Monday, January 28, 2019

Perfectly Imperfect - Behind the Selfie

That quote...it's me. I hide behind my Facebook profile, happy as can be. There are no tantrums, no fights, no worries. 

Oh how misleading that is. 

The truth - and this is hard to write - is that I am drowning, constantly. I feel like everything is out of control. My kids, my health, sometimes even my marriage. My perfect little boys? Talking back, throwing toys, beating each other up like they are in a boxing ring. My perfect marriage? Far from it. Don't get me wrong, we are very much in love - for ten years now - but there are still kinks. Still arguments. Still trying to find our groove all these years later. 

We had kids young and fast. That surprise positive test came on our two month wedding anniversary. We hardly know what married life is like without children. And you know what? It's HARD! We are now three kids and nearly eight years in with daily struggles. I don't know if it's normal to still have trouble finding our place this far in, but - truth bomb - we do. I sometimes wonder if it would be different had we been given more time to just be married before kids were in the picture, but that wasn't God's plan for us. 

Instead, we tread water. We lean on God and try to follow his lead. In fact, his plan has led us to four states in the time we've been married. It's put us through so many trials that we never thought we'd get through, yet we are still here. But going strong? That depends on the day for me. There's always that voice in my head telling me I can't do it, I'm not worth it, I'm failing miserably in every aspect of my life.

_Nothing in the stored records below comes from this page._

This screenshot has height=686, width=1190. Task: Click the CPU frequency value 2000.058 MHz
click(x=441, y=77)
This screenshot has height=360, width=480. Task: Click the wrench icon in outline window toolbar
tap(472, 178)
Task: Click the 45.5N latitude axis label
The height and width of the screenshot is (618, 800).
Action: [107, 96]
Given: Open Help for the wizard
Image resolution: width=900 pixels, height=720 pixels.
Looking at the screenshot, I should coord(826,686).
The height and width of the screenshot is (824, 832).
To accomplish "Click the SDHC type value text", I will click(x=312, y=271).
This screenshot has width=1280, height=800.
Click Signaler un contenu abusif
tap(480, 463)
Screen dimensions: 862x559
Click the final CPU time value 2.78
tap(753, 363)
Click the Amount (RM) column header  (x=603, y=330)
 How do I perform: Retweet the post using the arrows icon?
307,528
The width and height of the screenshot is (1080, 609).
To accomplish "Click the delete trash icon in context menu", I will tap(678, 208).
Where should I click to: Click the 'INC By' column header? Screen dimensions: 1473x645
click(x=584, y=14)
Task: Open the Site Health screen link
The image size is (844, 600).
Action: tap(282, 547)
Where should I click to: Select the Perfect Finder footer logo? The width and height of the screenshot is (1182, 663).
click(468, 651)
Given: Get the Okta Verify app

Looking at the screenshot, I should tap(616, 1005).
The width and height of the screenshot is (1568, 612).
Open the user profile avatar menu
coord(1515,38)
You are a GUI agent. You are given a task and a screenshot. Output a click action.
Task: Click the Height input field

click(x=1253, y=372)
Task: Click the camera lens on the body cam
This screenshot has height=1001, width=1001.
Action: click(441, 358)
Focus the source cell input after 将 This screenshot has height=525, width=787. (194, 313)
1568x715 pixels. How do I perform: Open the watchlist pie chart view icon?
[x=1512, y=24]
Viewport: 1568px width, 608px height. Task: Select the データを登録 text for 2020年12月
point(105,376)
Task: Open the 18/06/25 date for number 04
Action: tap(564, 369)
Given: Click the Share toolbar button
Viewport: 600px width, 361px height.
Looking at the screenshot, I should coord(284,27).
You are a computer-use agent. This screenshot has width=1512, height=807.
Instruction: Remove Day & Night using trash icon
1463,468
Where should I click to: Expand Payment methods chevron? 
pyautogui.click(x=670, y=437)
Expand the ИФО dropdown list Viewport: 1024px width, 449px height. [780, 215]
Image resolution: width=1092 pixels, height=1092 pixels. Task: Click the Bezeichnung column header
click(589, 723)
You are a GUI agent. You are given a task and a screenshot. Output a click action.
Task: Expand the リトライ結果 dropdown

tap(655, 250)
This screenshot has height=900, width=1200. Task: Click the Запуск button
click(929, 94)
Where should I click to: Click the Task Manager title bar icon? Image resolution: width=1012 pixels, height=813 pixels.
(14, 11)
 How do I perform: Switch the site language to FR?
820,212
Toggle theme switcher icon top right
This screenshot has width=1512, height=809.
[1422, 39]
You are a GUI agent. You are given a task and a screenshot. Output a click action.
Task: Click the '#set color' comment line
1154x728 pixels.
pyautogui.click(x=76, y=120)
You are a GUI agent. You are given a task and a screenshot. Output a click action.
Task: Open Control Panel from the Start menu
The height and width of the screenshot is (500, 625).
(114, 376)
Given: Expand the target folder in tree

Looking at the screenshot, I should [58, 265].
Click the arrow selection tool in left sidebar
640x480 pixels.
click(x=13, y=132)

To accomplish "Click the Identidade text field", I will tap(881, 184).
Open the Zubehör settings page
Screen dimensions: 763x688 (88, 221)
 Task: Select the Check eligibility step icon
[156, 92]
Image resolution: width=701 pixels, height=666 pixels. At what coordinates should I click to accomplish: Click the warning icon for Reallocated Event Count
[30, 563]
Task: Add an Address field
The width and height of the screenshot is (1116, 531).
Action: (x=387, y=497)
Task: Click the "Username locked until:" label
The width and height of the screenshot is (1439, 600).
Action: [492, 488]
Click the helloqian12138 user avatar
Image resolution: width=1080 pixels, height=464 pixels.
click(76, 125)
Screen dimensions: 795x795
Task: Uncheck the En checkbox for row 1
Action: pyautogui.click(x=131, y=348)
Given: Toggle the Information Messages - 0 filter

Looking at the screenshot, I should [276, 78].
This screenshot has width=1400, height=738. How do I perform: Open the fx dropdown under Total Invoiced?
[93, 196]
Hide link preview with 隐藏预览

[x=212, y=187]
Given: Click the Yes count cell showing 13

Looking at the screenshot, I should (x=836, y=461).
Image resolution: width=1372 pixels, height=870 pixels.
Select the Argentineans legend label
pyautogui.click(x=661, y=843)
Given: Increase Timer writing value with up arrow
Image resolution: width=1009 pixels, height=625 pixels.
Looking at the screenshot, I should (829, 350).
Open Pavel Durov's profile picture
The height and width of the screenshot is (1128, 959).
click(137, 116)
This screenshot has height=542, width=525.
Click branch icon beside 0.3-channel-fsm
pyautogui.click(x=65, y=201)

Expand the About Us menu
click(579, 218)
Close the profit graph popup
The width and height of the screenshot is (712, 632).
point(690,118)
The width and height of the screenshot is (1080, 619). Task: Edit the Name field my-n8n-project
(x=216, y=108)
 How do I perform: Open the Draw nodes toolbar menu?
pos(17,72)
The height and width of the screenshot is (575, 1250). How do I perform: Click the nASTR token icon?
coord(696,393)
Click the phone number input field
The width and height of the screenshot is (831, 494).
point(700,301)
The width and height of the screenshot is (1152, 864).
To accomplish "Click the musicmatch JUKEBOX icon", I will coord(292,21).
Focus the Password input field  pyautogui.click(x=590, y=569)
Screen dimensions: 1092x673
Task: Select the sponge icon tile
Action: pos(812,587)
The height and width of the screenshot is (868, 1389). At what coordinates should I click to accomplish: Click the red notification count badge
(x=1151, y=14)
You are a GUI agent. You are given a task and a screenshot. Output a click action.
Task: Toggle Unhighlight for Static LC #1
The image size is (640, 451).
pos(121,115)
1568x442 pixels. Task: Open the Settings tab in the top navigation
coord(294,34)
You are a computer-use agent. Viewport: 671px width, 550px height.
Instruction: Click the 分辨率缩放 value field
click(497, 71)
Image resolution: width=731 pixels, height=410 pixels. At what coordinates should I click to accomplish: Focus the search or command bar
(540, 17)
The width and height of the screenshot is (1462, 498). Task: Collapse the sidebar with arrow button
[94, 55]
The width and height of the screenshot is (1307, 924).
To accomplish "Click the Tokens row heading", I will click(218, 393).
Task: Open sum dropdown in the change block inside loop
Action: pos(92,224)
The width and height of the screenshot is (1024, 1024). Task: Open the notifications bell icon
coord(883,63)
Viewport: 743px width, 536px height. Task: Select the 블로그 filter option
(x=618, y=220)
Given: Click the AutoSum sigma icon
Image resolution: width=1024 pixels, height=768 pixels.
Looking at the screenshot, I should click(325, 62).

So I take a selfie. I post something about being #blessed. I create a world where everything is perfect. I write a status about how sweet my boys are as they throw punches with their fists and their words. After all, no one wants the world thinking that their family struggles to get along on a daily basis.

I plead, I punish, I pray. I take away toys and send them to their rooms. A lot of the time I feel like a failure. But sometimes, they apologize without being asked. They are sincerely sorry, I can see it in their eyes. And then as the day closes out with dinner, they pray. They thank God for their family and tell Him how much they love each individual member. My heart fills with pride and in that moment I actually feel like I am doing something right.

My point? It doesn't matter how perfect someone's social media life is, because I can't imagine there aren't daily rough patches. And if they are being honest, I believe they may just resonate with that quote the same way I did. And to you, I want to say that it's ok. You've got this. Stand tall and adjust your crown, because despite the daily feeling of defeat, you fight. And that makes you as perfect as it gets. 

Friday, January 11, 2019

Word vomit.

Well, here I am again. Empty, depressed, borderline suicidal.

We knew that the good wouldn't last forever. Yes, it's been a long time since we've dealt with this side of bipolar/borderline personality. I almost forgot how awful it is. I'm currently on day three of this valley and have spent a lot of time crying, a lot of time thinking and a lot of time trying to hide behind a smile.

But that's how it goes, isn't it? The dark cloud comes over and your whole world changes, so often for no reason at all. Reaching out, especially when suicidal, can be so difficult. There is always the cliché "Suicide is a permanent solution to a temporary problem" and the obvious "just take deep breathes." To be 100% honest, these things just make me more irritable despite the advice giver's good intentions. Although, I guess there's nothing anyone can really say when I'm in this spot that truly helps. In fact, I've found that for me, talking is the last thing I want to do, unless it's spilling words onto the computer. Why? Because the computer doesn't talk back. I can let it all out without hearing all of the clichés out there that people think they are supposed to say when someone is depressed or be told how important and loved I am when all I want is silence.

I know how I sound, here. It's not that I don't appreciate the sentiment. I love that people care about me and try to help. It's that when I'm deeply depressed, I'm not going to believe a single word anyone says. The only voice I'm listening to is the one in my head and that's the only one that can pull me out.

I wish it wasn't this way. I have an amazing support system and I don't want to discredit that. The voice in my head reminds me that I have them to live for even though I don't deserve them and am far from good enough. And as I start to come out of it I remember that my husband holds me as I sob for no reason because he loves me. That my family and friends support me because they care. That maybe I am good enough.

And then I'm back.

Now that I've written all of this out, I can say that I'm doing better than I was when I wrote that first sentence. Just putting it all out there and working through my emotions via a keyboard has, once again, been therapeutic. I'm still not ok, I'm still anxious and tired and down. But I've remembered how much I matter, and that's something I didn't have when I started writing this morning.

With that, all I can say is "onward."